** Opening EXERCISE INPUT block **

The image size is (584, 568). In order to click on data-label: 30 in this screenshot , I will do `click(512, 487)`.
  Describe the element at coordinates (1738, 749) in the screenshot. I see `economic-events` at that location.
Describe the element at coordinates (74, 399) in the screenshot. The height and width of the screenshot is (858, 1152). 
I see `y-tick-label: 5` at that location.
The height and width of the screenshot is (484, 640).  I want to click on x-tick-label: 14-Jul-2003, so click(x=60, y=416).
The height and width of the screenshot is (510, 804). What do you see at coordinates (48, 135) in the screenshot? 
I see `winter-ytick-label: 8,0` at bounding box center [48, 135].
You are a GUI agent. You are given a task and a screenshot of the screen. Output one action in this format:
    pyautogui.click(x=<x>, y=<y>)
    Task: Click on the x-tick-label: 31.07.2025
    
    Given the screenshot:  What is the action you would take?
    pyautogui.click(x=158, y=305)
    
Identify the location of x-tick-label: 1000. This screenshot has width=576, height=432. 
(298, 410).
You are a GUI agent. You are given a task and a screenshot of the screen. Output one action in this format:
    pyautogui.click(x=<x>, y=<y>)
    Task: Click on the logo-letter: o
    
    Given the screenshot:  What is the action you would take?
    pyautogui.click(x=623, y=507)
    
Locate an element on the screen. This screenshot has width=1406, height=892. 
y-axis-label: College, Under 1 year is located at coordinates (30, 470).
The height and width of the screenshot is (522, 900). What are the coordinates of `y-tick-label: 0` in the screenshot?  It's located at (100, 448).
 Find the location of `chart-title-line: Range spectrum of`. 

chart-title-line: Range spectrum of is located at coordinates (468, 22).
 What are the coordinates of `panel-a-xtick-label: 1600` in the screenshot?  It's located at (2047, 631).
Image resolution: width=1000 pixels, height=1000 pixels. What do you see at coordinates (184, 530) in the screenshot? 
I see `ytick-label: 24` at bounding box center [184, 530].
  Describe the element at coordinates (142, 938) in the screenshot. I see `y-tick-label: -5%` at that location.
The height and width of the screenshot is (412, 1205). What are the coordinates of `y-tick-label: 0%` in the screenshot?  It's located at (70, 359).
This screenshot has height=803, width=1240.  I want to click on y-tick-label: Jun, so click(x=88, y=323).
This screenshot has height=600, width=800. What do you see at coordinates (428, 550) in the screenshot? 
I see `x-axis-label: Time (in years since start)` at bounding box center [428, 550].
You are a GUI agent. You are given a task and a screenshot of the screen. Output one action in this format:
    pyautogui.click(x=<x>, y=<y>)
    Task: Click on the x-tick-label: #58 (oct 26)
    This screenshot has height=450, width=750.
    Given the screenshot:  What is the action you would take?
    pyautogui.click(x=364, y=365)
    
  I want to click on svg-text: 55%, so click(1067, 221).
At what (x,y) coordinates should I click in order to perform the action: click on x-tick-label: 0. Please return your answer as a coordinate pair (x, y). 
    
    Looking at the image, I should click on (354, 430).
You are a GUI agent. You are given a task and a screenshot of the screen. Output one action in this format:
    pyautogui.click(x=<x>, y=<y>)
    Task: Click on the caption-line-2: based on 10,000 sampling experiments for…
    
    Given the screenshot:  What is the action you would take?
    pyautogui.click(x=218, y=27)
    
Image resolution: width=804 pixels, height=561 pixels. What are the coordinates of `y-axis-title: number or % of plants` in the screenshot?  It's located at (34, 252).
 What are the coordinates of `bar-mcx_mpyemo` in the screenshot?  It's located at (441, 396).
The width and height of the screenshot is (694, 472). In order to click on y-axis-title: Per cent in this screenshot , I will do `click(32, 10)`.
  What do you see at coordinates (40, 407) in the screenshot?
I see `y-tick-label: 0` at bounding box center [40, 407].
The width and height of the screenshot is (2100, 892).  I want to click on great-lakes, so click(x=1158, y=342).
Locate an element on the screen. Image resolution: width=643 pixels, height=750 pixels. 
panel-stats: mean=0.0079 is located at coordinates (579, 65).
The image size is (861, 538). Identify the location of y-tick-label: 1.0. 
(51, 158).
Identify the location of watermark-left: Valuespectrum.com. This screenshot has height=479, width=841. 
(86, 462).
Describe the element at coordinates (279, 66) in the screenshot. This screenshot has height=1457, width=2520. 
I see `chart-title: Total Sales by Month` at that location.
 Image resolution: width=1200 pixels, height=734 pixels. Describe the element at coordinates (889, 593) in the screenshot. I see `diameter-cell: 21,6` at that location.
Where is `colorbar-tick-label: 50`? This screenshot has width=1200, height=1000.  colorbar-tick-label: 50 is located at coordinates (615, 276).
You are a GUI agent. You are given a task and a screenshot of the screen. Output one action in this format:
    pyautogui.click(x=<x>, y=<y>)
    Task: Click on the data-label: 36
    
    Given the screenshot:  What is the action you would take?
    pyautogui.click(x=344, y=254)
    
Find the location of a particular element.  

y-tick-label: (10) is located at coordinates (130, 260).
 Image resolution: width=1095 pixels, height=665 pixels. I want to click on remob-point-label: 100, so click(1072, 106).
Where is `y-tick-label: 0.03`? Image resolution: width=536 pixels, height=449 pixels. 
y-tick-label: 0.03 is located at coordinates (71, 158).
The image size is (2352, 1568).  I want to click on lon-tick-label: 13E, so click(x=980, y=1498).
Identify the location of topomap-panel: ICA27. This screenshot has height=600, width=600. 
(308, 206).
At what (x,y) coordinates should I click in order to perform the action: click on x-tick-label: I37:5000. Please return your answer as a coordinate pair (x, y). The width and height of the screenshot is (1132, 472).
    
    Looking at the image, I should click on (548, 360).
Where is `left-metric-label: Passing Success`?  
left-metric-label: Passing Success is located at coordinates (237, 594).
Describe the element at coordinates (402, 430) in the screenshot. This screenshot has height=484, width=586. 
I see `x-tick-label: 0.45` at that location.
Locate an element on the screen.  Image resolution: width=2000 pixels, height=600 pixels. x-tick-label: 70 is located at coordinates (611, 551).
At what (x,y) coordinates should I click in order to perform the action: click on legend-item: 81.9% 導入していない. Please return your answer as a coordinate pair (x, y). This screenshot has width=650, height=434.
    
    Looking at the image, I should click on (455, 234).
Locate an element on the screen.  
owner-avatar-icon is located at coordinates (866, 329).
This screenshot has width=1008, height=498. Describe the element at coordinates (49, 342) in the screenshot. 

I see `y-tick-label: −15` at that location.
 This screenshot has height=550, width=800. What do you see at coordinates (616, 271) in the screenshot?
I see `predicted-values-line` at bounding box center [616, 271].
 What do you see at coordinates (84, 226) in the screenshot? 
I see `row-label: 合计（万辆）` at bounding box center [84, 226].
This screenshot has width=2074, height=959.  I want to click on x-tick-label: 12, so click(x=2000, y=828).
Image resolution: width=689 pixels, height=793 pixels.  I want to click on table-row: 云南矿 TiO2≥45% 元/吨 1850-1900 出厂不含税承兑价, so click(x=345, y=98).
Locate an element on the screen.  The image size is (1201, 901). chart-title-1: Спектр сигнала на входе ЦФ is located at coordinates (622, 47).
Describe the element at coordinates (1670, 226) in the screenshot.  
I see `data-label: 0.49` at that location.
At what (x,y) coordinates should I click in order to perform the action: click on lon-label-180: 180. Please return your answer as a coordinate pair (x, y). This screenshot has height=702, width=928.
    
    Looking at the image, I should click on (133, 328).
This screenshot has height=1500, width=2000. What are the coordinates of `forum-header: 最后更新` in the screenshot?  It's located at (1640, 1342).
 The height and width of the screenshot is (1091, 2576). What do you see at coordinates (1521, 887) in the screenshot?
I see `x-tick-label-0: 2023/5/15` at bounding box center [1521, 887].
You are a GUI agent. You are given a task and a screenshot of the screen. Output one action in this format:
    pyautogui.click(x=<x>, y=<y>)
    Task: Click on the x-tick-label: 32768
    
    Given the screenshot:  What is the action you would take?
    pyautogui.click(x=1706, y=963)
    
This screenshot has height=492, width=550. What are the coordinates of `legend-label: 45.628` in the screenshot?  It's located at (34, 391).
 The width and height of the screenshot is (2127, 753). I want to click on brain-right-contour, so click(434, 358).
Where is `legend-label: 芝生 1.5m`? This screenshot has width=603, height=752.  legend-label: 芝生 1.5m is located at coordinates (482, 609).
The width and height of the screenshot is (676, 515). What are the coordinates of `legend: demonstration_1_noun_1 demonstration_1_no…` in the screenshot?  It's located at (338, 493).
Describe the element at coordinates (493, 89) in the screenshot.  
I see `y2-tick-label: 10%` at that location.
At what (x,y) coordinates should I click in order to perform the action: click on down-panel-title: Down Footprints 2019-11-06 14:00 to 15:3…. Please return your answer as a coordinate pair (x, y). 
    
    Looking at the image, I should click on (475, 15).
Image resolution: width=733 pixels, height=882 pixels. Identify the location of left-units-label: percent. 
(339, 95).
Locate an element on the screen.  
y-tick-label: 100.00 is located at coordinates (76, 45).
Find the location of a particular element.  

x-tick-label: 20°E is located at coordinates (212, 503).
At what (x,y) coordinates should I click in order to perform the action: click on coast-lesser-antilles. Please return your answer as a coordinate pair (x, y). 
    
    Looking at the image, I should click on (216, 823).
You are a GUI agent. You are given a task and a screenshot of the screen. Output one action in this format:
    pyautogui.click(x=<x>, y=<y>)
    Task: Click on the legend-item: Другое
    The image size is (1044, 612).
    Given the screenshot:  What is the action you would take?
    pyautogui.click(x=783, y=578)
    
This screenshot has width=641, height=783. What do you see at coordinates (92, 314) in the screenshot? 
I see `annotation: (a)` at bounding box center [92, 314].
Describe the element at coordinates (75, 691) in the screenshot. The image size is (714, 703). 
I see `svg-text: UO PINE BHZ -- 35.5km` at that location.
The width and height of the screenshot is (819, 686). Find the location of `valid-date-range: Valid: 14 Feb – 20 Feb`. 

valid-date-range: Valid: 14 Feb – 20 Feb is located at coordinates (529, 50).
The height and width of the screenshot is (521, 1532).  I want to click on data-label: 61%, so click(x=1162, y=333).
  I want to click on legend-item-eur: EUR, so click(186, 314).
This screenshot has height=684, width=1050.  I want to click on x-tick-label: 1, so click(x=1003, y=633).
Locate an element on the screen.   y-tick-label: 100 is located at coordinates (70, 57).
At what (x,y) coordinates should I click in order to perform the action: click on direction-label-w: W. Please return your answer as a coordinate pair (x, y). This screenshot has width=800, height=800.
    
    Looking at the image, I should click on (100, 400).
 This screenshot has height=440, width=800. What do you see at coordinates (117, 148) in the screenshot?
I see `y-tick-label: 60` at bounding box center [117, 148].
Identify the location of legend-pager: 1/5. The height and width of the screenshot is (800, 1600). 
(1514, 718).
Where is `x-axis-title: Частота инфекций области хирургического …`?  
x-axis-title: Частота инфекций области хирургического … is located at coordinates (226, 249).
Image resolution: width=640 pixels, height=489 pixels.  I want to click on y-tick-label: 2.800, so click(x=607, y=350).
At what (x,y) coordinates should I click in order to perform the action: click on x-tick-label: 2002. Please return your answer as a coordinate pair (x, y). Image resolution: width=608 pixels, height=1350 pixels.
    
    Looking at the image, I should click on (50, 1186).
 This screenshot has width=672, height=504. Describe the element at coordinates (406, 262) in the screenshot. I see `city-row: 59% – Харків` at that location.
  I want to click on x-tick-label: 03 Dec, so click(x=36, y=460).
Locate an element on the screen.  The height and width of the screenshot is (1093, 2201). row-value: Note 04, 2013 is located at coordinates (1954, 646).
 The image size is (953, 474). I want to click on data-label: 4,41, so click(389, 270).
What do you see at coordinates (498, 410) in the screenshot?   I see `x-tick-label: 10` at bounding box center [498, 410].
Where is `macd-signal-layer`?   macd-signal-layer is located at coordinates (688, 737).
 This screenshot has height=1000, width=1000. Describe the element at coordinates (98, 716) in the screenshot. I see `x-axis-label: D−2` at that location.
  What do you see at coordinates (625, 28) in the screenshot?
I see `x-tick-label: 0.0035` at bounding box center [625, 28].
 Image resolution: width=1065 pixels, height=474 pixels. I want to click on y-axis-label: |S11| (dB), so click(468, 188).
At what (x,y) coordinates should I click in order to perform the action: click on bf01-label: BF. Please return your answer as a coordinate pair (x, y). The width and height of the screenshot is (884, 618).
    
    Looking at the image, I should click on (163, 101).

** Closing EXERCISE INPUT block **

## EXERCISE GOAL:
Reproduce the listing above without any changes, from its first line through the line containing "The height and width of the screenshot is (484, 640).", inclusive.

## SOLUTION:
The image size is (584, 568). In order to click on data-label: 30 in this screenshot , I will do `click(512, 487)`.
  Describe the element at coordinates (1738, 749) in the screenshot. I see `economic-events` at that location.
Describe the element at coordinates (74, 399) in the screenshot. The height and width of the screenshot is (858, 1152). 
I see `y-tick-label: 5` at that location.
The height and width of the screenshot is (484, 640).  I want to click on x-tick-label: 14-Jul-2003, so click(x=60, y=416).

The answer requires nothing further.